А-й как ездил Добрынюшка по всей земли,
А-й как ездил Добрынюшка по всей Руси,
А-й как ездил Добрынюшка по всем землям,
Как гулял-то Добрынюшко по цюжим странам.
А-й как искал как Добрынюшка супротивницька,
Супротивницька искал к сибе, наезницька, —
А он не мог же натти себе супротивника,
Супро[ти]вника натти себе, наезника.
Он выехал на полё на чистоё,
Да на то же роздольицё на широкое, —
А он смотрел где, гледел в подзорну трубочку
А-й да он на все же на четыре кругом стороны:
Во первой-то стороны — да горы лютые,
Во второй-то стороны — да лесы тёмные,
Во третей-то стороны — да синё морюшко,
Во четвёртой стороны — да цисто полюшко.
Он смотрел и гледел да вдоль он по полю,
По тому по роздольицю по широкому, —
Он завидял, как на поли шатёр стоит,
А шатёр-то стоит да бел полотняной.
А поехал Добрынюшка ко белу шатру.
Приежжает Добрынюшка ко белу шатру,
А на шатри видит — подписом подписано,
А-й со велики[м]а-й угрозами подрезано:
«А ишше хто к шатру приедёт — дак живому не быть,
А живому-то не быть, проць не уехати!»
И сомутились у Добрынюш[к]и оци ясныя,
А росходились у Добрынюш[к]и руцьки белыя.

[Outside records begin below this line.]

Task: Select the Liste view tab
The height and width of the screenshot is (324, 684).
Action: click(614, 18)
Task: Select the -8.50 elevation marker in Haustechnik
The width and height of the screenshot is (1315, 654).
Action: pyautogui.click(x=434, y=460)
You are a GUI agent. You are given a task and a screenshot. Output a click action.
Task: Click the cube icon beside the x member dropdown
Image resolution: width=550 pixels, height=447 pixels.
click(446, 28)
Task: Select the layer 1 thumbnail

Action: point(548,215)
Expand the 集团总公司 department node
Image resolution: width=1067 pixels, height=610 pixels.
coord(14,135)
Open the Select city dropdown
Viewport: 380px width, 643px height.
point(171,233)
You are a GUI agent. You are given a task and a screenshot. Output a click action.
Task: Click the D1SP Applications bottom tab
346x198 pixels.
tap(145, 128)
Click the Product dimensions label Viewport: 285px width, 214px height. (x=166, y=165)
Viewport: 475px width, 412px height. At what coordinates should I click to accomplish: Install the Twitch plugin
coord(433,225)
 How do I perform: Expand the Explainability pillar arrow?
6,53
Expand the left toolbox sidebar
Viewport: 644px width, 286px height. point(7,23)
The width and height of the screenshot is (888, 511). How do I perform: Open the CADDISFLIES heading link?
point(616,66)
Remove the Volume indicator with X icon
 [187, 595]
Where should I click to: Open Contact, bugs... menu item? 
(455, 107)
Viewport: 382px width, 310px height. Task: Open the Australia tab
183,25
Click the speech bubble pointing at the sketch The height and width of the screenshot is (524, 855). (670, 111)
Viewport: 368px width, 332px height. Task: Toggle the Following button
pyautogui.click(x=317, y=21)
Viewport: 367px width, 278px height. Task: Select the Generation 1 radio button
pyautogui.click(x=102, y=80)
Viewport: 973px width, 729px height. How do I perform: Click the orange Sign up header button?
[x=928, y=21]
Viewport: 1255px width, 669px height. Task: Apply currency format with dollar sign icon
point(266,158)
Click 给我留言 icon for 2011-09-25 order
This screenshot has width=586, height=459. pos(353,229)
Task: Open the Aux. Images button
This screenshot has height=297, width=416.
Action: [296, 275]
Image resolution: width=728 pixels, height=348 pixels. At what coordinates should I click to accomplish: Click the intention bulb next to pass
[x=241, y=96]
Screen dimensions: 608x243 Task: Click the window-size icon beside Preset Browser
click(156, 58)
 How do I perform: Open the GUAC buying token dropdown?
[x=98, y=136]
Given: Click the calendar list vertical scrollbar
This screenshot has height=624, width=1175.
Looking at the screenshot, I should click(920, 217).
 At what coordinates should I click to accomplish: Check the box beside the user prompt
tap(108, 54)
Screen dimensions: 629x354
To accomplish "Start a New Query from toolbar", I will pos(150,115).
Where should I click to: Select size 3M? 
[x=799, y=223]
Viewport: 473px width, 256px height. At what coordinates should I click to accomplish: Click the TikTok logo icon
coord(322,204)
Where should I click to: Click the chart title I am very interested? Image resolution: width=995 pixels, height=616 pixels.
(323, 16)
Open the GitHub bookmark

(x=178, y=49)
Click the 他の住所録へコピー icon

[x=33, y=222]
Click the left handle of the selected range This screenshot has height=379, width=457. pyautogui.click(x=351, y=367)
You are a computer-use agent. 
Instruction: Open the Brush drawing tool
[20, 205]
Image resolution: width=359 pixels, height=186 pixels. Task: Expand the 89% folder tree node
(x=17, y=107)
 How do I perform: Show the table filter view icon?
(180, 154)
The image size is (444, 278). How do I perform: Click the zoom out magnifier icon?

А соскакивал Добрынюшка со добра коня,
Заходил-де Добрыня в тонкой бел шатёр —
А-й во шатри стоит кроватоцька тисовая,
На кроватоцьки лежит перинушка пуховая,
На перины — одеялышко черного соболя.
А под кроваткой стоит боцька да с зеленым вином,
А-й да на боцьки-то цяроцька серебряна,
Не велика, не мала — полтара ведра.
Тут и брал тут Добрыня цяру во белы руки,
Как отвёртывал краны боцьки с зеленым вином,
А-й как нациживал цяру зелена вина,
Не велику и не малу — да полтара ведра;
А ишше брал-то Добрынюшка единой рукой,
Выпивал-то Добрынюшка к едину духу.
А как отвёртывал краны Добрынюшка Никитиць млад,
А отвёртывал кран да во второй након,
Как нациживал цяру да зелена вина,
Не велику и не малу — да полтара ведра;
А как брал-то Добрынюшка единой рукой,
Выпивал-то Добрыня да к едину духу.
Да отвёртывал краны Добрыня да во третей након,
Он нациживал цярочку зелена вина,
Не велику и не малу — полтара ведра;
Ишше брал-то Добрынюшка единой рукой,
Выпивал-то Добрыня к едину духу.
«А уж я перву чару выпил — для весельича,
А втору чару выпил — для похмельича,
Ишше третью я выпил — для безумьица».
А сомутились у Добрынюшки оци ясныя,
Росходились у Добрынюшки руцьки белые,
Загорело у Добрынюшки ретиво серьцё,
Закипела вот у Добрынюшки горяця кровь:
Как змахнул-то Добрынюшка рукми́ белыми,
А-й как розорвал Добрынюшка тонкой бел шатёр,
Ростоптал он ведь бочку с зеленым вином,
А ростоптал он как чароцьку серебряну,
Не велику и не малу — да полтара ведра, —
Ишше сам повалилсэ да на кроватку спать.
Уж спит он, лежит да трои сутоцьки,
На четвёртыя сутоцьки Дуна́й едёт.
Подъежжаёт Дунаюшко ко белу шатру —
Как не видит Дунаюшко бела шатра,
Только видит Дунаюшко добра коня.
Сомутились у Дунаюшка оци ясныя,
Росходились у Дунаюшка руки белые,
А загорело у Дуная да ретиво серьцё,
Да закипела у Дунаюшка горяця кровь.
Да соскакивал Дунаюшко со добра коня,
Ун хочот-то секци да буйную голову —
Во локтю его рука да остояласе.
А да и тут-то Дунаюшко прироздумалсэ:
«Ишше що же сонного мне бить — будто мёртвого:
Да не цесь моя, хвала да молодецькая,
А не выслуга будёт да богатырская —
Побужу я удалого доброго молоцца.
«Уж ты стань-востань, невежа, да ты немилой друг!»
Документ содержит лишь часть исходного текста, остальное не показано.